→ PROVIDED PASSAGE
───

Nov 7, 2005
North Country is based on a 1984 case in which Lois Jenson sued her employer, a Minnesota iron mining company, Eveleth, for sexual harassment. The movie tells the story of Josey Aimes (Charlize Theron), a young woman who flees her abusive husband with two children in tow. She arrives at her parents’ doorstep in Minnesota’s bleak Iron Range. At the encouragement of an old friend, Josey gets a job in the mines.
The federal government had forced the mines to hire women and racial minorities in a 1974 settlement. This set the stage for a handful of women, desperate for a decent wage, to walk into a hostile situation. Many of the men felt that the women were taking their jobs. Women don’t need good paying jobs; they need husbands to take care of them and in Josey’s case to beat them – or so the twisted logic goes. To add to the pressure of this situation, there had been layoffs and more layoffs were threatened. So the men felt squeezed.
The women miners are routinely groped, verbally abused, and physically threatened, culminating in Josey’s case, in a near-rape on a pile of taconite. The work environment was so hostile, most of the women were too afraid to do anything.

───

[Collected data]
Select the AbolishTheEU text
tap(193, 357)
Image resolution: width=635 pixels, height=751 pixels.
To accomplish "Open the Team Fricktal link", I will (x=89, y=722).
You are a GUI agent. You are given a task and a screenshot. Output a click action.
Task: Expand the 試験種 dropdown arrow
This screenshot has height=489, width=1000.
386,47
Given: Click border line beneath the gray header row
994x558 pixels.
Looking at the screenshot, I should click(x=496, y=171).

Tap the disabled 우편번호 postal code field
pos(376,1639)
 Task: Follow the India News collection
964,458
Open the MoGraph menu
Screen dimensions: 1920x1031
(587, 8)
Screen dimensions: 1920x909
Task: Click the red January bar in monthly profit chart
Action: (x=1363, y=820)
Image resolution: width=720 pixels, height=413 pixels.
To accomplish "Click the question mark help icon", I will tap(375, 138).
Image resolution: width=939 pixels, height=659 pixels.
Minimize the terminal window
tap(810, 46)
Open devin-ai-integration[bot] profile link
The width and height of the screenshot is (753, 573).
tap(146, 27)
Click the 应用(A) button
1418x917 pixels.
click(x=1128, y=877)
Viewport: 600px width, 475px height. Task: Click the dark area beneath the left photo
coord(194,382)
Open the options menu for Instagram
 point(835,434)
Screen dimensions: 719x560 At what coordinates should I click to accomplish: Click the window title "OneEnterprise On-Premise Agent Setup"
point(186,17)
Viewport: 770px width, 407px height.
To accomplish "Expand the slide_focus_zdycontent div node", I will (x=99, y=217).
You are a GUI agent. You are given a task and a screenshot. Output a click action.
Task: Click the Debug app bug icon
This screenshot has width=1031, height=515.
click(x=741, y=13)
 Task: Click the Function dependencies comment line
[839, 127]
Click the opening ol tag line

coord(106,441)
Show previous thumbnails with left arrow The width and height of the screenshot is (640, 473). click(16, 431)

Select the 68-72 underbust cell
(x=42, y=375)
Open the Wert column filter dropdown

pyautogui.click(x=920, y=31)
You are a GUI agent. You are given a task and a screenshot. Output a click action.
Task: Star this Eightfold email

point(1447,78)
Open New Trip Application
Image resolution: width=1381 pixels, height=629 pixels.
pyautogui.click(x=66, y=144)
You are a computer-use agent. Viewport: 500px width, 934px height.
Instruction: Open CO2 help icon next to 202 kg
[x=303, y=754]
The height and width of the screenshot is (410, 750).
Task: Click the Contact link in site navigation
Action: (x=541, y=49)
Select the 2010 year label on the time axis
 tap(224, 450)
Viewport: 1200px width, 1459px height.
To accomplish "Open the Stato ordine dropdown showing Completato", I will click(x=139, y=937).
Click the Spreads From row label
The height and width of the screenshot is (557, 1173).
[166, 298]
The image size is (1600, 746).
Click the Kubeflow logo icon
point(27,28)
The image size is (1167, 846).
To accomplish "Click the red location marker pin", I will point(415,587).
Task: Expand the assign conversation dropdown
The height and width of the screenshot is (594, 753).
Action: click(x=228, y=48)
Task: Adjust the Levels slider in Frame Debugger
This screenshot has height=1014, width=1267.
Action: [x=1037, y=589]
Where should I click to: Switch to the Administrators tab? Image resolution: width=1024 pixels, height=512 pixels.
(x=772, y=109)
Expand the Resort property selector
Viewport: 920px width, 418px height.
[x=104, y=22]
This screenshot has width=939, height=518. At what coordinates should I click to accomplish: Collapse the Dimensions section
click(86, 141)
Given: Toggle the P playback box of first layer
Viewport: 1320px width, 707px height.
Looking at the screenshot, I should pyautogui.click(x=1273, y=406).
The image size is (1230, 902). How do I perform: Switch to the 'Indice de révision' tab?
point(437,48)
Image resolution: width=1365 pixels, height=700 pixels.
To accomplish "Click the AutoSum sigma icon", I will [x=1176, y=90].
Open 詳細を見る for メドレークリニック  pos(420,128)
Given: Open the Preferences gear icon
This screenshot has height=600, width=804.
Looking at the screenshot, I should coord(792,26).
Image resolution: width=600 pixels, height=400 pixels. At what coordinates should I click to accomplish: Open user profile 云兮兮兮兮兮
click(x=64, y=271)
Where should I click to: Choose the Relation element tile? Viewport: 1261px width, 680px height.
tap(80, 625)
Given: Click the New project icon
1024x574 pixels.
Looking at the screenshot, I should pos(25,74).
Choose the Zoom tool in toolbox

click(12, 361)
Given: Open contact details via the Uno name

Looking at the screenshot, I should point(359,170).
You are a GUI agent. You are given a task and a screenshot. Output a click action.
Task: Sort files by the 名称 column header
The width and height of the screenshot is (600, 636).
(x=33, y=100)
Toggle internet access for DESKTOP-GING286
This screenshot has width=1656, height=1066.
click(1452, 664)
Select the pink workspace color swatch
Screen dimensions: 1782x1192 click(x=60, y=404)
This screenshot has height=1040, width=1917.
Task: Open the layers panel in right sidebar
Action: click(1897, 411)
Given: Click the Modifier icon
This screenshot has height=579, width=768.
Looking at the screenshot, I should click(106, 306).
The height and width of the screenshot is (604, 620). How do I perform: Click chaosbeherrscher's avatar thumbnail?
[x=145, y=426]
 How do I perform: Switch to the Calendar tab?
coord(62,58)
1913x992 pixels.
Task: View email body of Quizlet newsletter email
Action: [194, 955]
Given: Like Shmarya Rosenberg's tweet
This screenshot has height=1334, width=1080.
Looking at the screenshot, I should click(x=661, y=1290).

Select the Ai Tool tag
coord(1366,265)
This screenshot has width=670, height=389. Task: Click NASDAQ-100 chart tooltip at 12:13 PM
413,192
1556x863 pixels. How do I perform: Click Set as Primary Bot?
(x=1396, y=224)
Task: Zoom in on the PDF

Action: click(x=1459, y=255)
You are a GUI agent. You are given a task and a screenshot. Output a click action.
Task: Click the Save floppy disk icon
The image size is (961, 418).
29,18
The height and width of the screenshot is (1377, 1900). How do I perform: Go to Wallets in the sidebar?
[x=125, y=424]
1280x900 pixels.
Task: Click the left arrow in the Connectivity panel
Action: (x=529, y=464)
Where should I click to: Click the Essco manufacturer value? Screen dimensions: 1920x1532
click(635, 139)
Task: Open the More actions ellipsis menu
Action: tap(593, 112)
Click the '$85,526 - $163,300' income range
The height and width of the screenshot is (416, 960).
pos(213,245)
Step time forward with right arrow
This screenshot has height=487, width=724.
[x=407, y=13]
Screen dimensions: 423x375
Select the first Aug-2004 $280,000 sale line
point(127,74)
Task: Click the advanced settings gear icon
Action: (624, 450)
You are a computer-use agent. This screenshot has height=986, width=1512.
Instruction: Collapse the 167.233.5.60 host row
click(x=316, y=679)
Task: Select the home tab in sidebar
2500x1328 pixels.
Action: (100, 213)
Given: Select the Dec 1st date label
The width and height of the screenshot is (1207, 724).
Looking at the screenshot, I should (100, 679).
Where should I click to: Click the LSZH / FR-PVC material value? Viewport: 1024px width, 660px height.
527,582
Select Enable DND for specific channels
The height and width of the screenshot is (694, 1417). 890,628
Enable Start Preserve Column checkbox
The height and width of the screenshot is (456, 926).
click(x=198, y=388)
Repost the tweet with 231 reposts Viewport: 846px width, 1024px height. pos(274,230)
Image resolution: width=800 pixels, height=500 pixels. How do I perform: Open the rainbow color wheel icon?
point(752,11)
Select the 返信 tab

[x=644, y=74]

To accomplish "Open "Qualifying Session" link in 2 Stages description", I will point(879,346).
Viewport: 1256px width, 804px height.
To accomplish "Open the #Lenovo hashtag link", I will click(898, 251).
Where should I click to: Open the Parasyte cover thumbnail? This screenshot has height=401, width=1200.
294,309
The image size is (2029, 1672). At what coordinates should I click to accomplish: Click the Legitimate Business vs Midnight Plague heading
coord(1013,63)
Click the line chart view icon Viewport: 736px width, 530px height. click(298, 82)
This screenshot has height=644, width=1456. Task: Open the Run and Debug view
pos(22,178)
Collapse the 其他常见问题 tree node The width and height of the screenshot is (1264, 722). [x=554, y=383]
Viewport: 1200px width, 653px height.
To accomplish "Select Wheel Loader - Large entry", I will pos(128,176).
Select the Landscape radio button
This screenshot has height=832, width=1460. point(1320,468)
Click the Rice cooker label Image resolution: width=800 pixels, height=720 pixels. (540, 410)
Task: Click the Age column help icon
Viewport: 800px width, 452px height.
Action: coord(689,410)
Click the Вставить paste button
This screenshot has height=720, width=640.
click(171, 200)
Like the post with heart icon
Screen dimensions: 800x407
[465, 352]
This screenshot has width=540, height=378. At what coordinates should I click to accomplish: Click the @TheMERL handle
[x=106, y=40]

───

→ WHAT YOU WILL DO
a – According to the North Country review, in what year was the settlement that forced the mines to hire women and racial minorities?
b – Say whether each statement agrees with the North Country review, and quote the words that decide it: (i) Lois Jenson sued her employer for sexual harassment. (ii) Josey Aimes arrives at her parents' home with three children. (iii) Most of the women miners took action against the harassment.
c – Write the next part of the North Country review, picking up after its final sentence.
The listing has nothing to do with the North Country review.

→ ANSWERS
a – 1974.

b –
(i) Yes: "Lois Jenson sued her employer, a Minnesota iron mining company, Eveleth, for sexual harassment."
(ii) No: "a young woman who flees her abusive husband with two children in tow."
(iii) No: "most of the women were too afraid to do anything."

c –
Furthermore, they feared losing their job if they spoke up. It paid three times better than most jobs they could get. Women, if they had jobs outside the home, worked mostly as store clerks, beauticians, bank tellers, secretaries or waitresses. And these jobs often did not offer health or retirement benefits. No way could single women with children pay the rent with those low-paying jobs let alone buy food, clothing or medicine for their children.
When Josey Aimes takes a stand against the mining company, she isn’t looking to become a leader or make a statement. She just wants what every parent wants, to make a decent life for herself and her family.
The hardest thing that happens to Josey is not the treatment she receives from a few men, but the moment she turns to her fellow female co-workers for help and they turn away. Josey knows she needs the backing of the other women, otherwise she is easy prey. With one lone plaintiff the defense can claim she is either crazy or a slut. In her case they try to prove the latter.
This is not a story where all the men lined up on one side, against all the women on the other. There are instances where both men and women behave appallingly and others where they show great compassion. The movie also shows some of the gray areas in sexual harassment.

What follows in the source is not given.